Je me sens vraiment coincé dans le premier monde. C'est très agaçant et, plus qu'une expérience spirituelle, tout ceci ressemble à un travail abrutissant. J'ai l'extrémité de mes pouces qui me font mal des mille pressions à la seconde sur la flèche et les boutons Un ou Deux. Je décide de faire une pause-clope, dehors, au soleil. Un type qui a l'air cool d'un musicien est photographié et interrogé assis sur des marches. Une musique qui sonne comme une douche lumineuse émane de l'intérieur. Tout le monde est blafard derrière ses grosses lunettes. À la cafétéria, le café et les cookies sont gratuits mais la cafetière offerte par le sponsor Phillips ne marche pas ou plutôt, elle est tellement complexe que personne ne sait comment l'activer. Je vois pas mal de pantalons très serrés aux chevilles.

Je recommence. Dans le premier niveau du premier monde, au fond, les montagnes sont des cylindres recouverts de motifs proches de ceux d'un siège de RER. Je tue, en leur sautant dessus, des champignons marrons. Je mange un champignon rouge à tâches blanches et ainsi, je double ma taille. Je saute sur des tortues torpides qui font les cent pas. Je gagne ma combinaison volante. Et je cours et je cours et je cours, je cours tout le temps. Tout ceci est harassant. Je commence à avoir de sérieuses crampes aux pouces. Je découvre un passage secret, une grotte remplie de pièces d'or. Au deuxième niveau du Monde1, j'échange ma combinaison volante pour un costume bleu qui me permet de glacer-pétrifier mes ennemis. Je poursuis le fastidieux ramassage des pièces d'or. Les sautes de plateformes en plateforme me filent le vertige. Tout en haut d'un château très vertical où je suis passé de plateformes suspendues et balançantes en pierres énormes et amovibles, je tue un genre de tortue-dragon recouvert d'une carapace à épines. Je crois que j'ai fini le premier Monde, mais non. Je passe à un nouveau niveau du Monde1, aquatique cette fois. Pour nager, je dois sans cesse pressurer le bouton Un. Je nage et je ramasse des pièces d'or en appuyant frénétiquement sur 1. C'est douloureux. Je pense à une tendinite. Quelqu'un, quelque part, commence à poncer un placoplatre. Je ne peux m'empêcher de pousser un cri à chaque fois que je meurs.

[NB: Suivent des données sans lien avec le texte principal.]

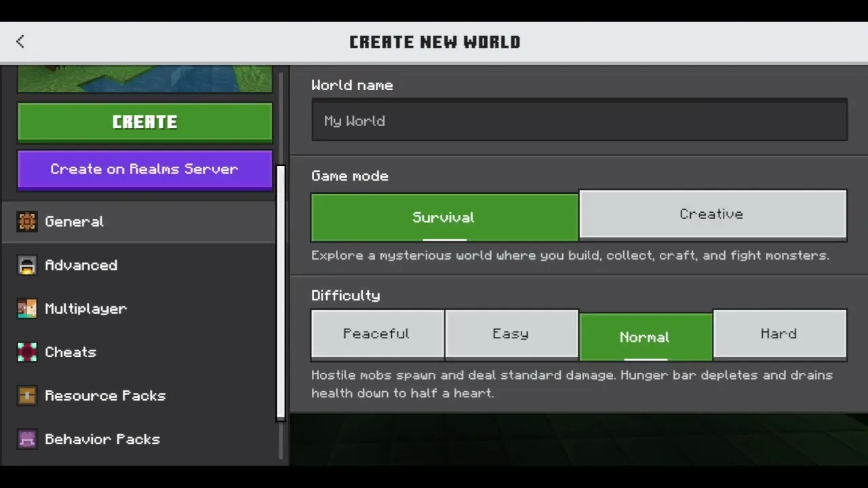Click the Advanced chest icon
This screenshot has height=488, width=868.
(27, 265)

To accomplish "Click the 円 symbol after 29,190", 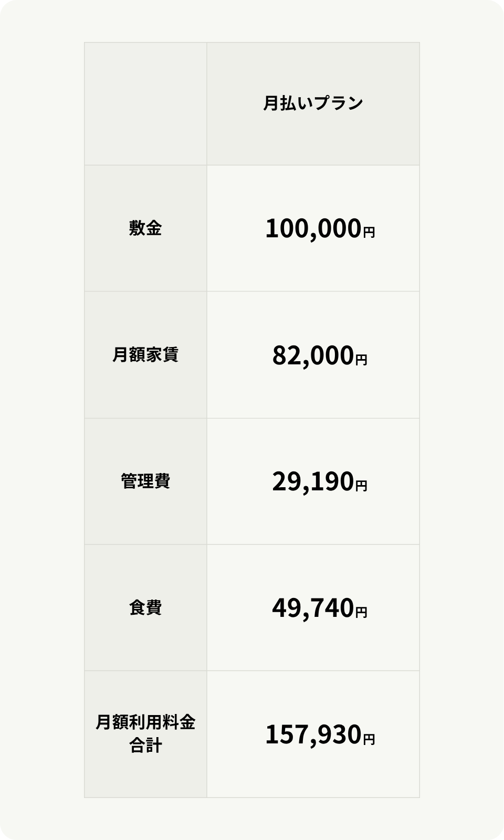I will [x=361, y=486].
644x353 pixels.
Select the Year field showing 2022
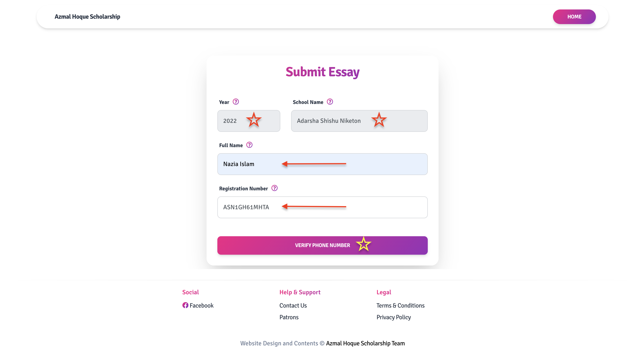coord(230,121)
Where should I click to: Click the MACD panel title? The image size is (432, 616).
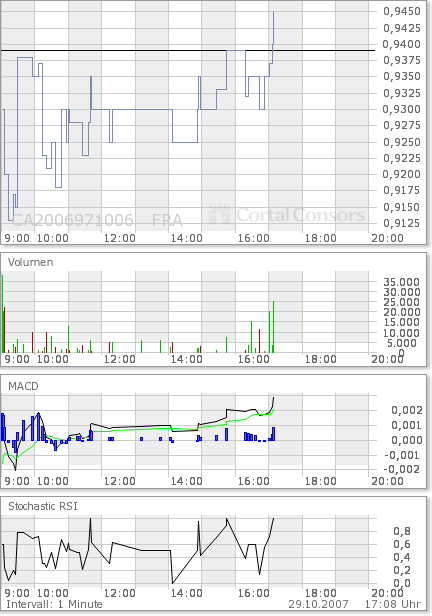[24, 386]
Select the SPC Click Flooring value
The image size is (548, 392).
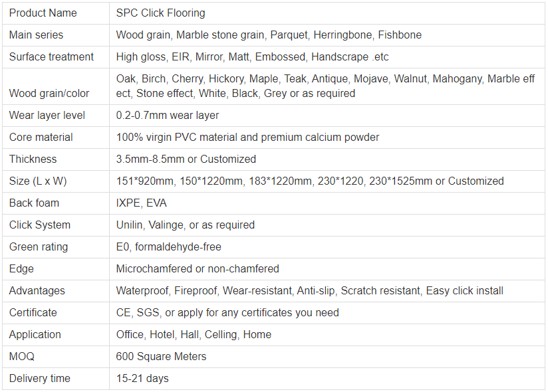[160, 13]
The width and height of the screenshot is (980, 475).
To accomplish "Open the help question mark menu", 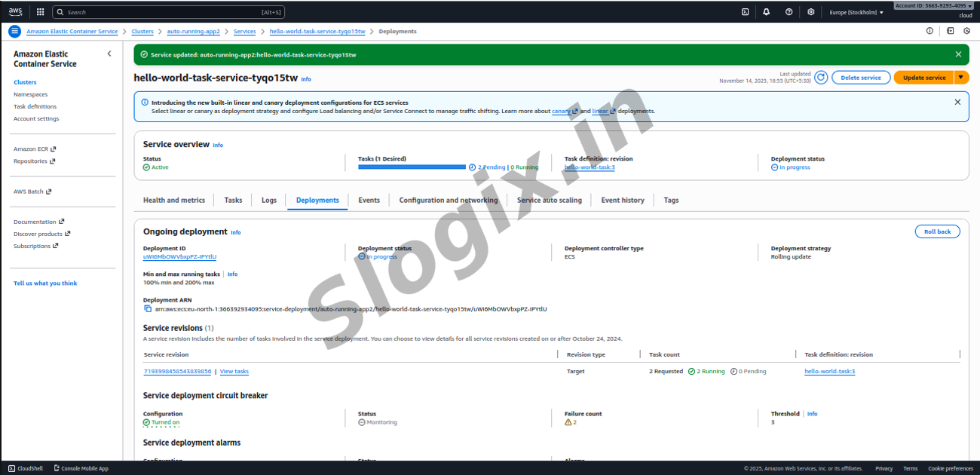I will [x=789, y=12].
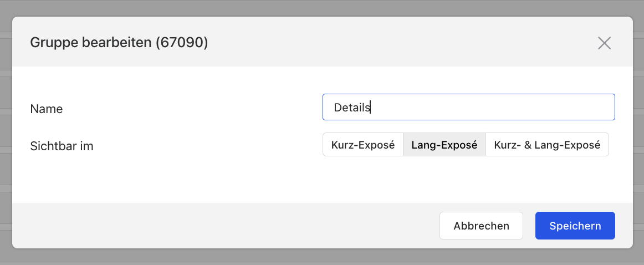
Task: Enable Kurz- & Lang-Exposé visibility
Action: tap(547, 145)
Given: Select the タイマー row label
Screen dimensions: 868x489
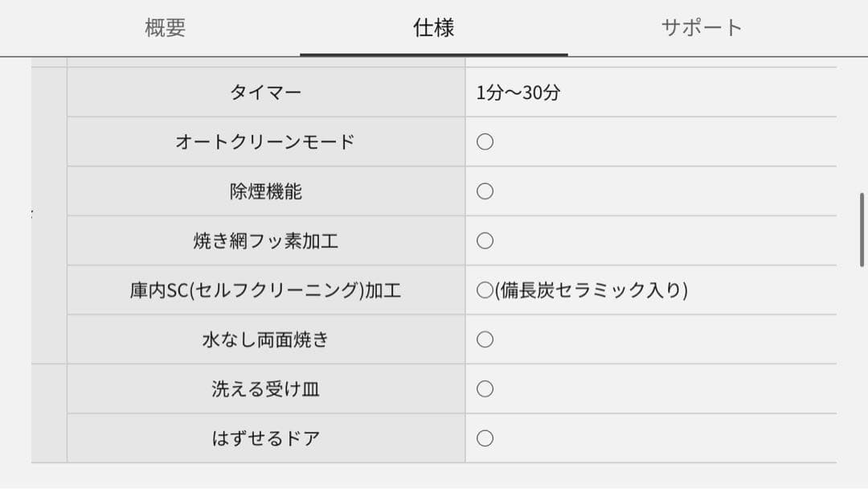Looking at the screenshot, I should [x=265, y=92].
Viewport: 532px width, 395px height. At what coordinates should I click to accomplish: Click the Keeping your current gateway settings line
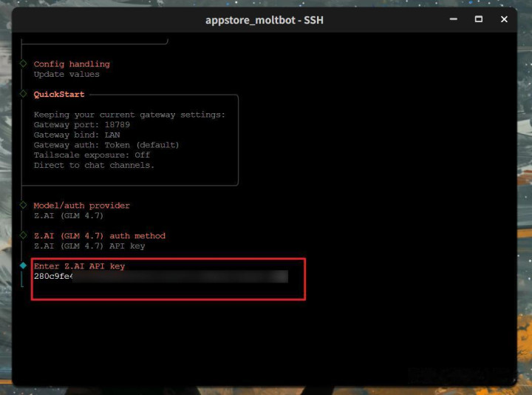tap(129, 115)
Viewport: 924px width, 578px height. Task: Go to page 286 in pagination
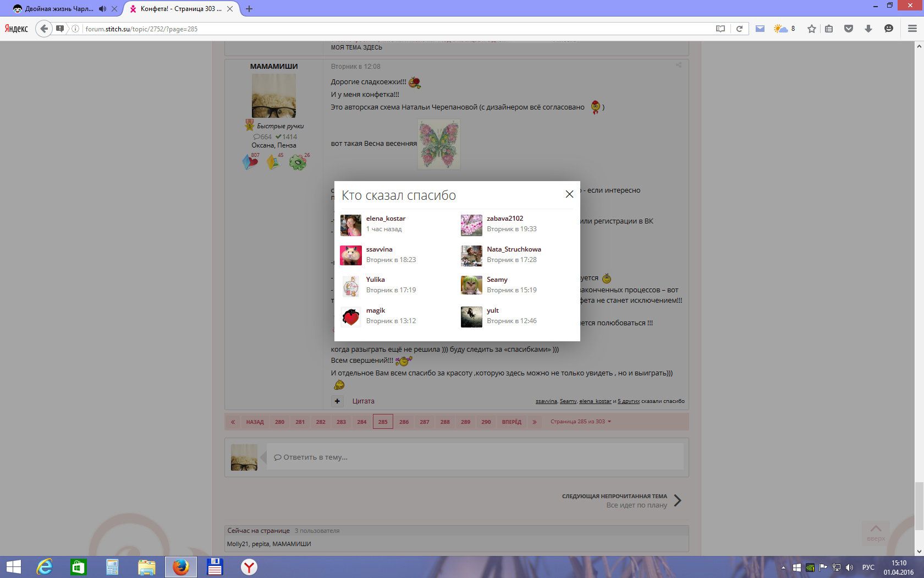(x=404, y=422)
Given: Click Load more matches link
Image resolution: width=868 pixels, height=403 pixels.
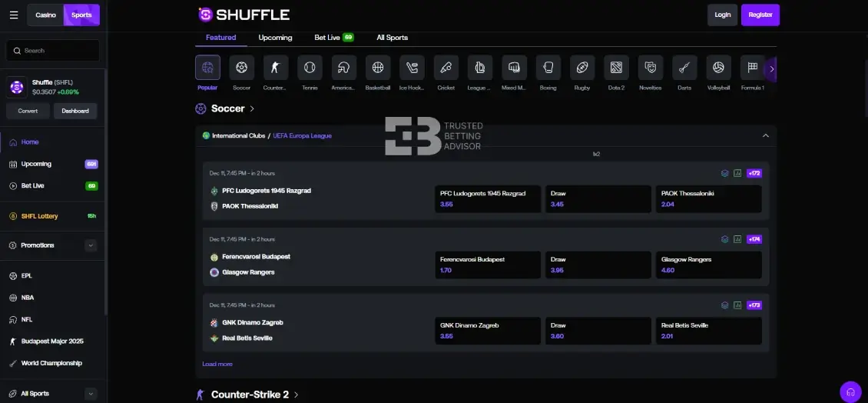Looking at the screenshot, I should (217, 364).
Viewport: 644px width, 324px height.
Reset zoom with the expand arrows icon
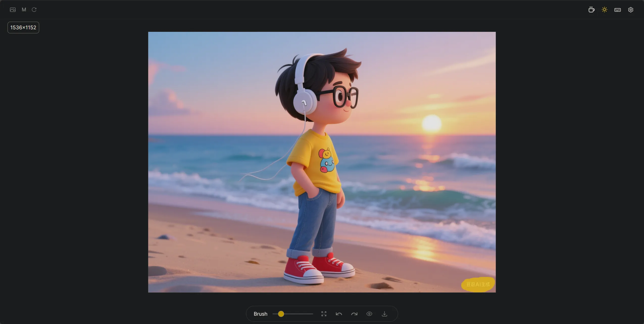[x=324, y=314]
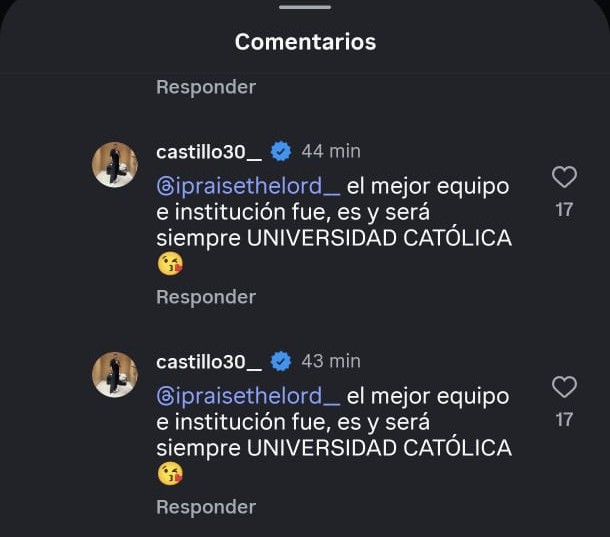View the 17 likes count on the 44 min comment
Image resolution: width=610 pixels, height=537 pixels.
(564, 210)
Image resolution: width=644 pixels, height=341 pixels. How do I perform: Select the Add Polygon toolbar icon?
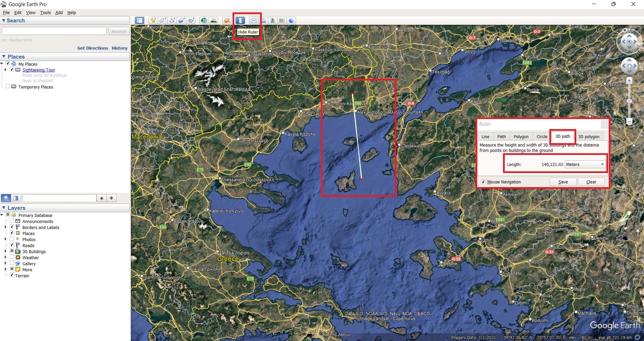point(163,20)
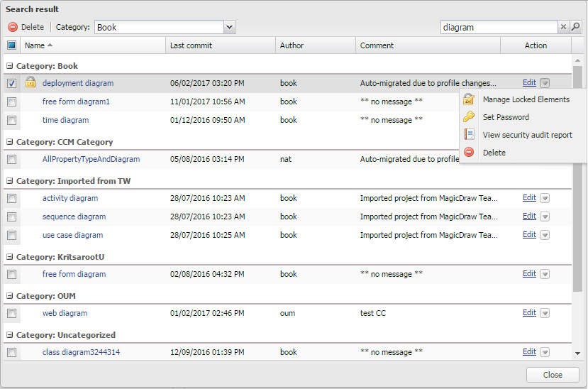The image size is (588, 389).
Task: Check the time diagram row checkbox
Action: click(11, 120)
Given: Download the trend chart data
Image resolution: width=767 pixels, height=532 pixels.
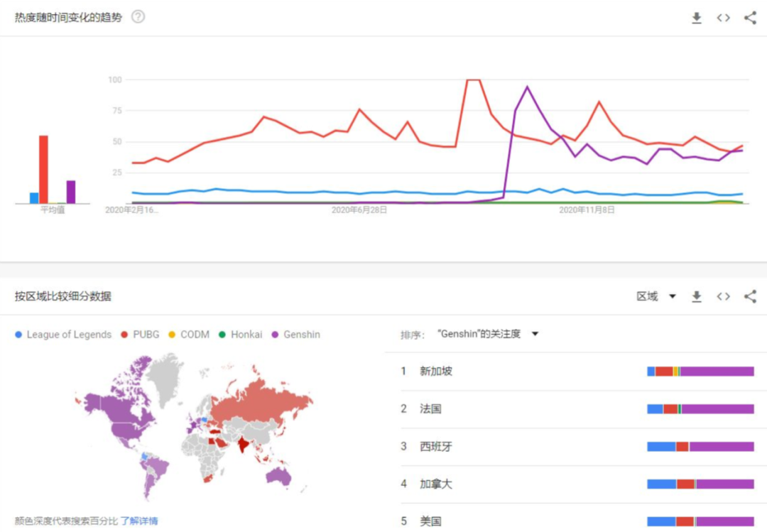Looking at the screenshot, I should pyautogui.click(x=697, y=18).
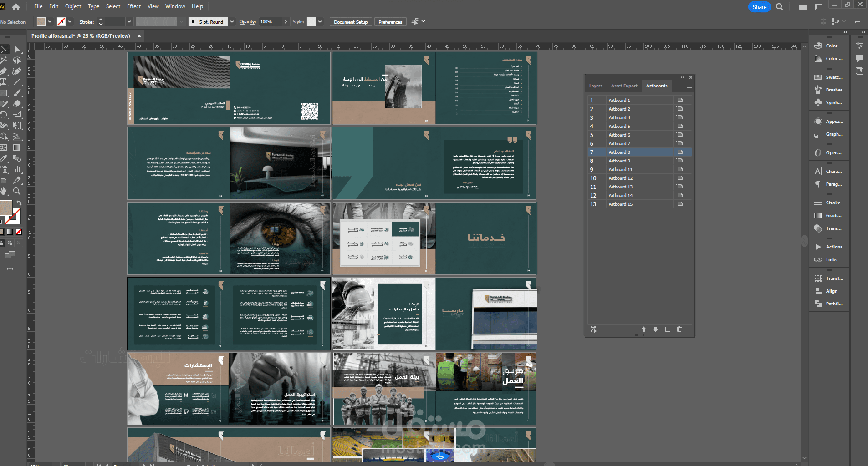This screenshot has width=868, height=466.
Task: Swap fill and stroke colors
Action: pyautogui.click(x=19, y=203)
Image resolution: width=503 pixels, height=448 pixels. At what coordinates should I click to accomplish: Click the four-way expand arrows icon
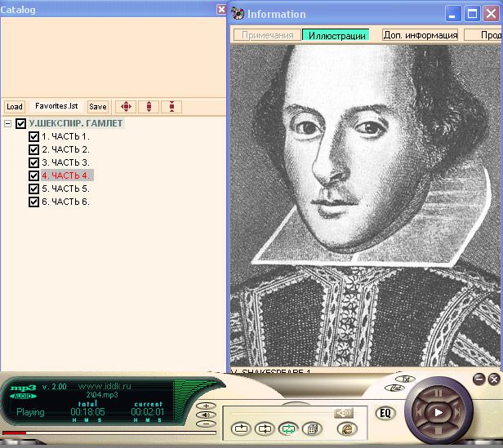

Plus tard (c'est absolument impossible de réfléchir et de jouer en même temps), je penserai : vraiment, je ne vois pas le rapport entre les pièces d'or et le fait de sauver la Princesse Peach. Est-il normal que je me gave au passage ? Que je prenne le temps de me remplir les poches alors que mon amie est retenue prisonnière par une vilaine tortue ? L'éthique de Mario me semble douteuse. En plus, je m'identifie au personnage de plombier prolétaire qui va en chier toute sa vie à courir partout pour ramasser des pièces. Ça me déprime. J'ai des crampes aux pouces. Je risque encore ma vie pour des pièces d'or mais, finalement, je meurs en tombant d'un champignon rotatif et je décide de tenter l'autre niveau, la deuxième option. C'est tout aussi infernal. Cette fois, ce n'est pas dans le vide mais dans la lave que je tombe. L'ambiance est souterraine et remplie d'énormes engrenages. Dans certains crans, il y a des pièces d'or. Je brûle ou je finis broyé en essayant de les ramasser.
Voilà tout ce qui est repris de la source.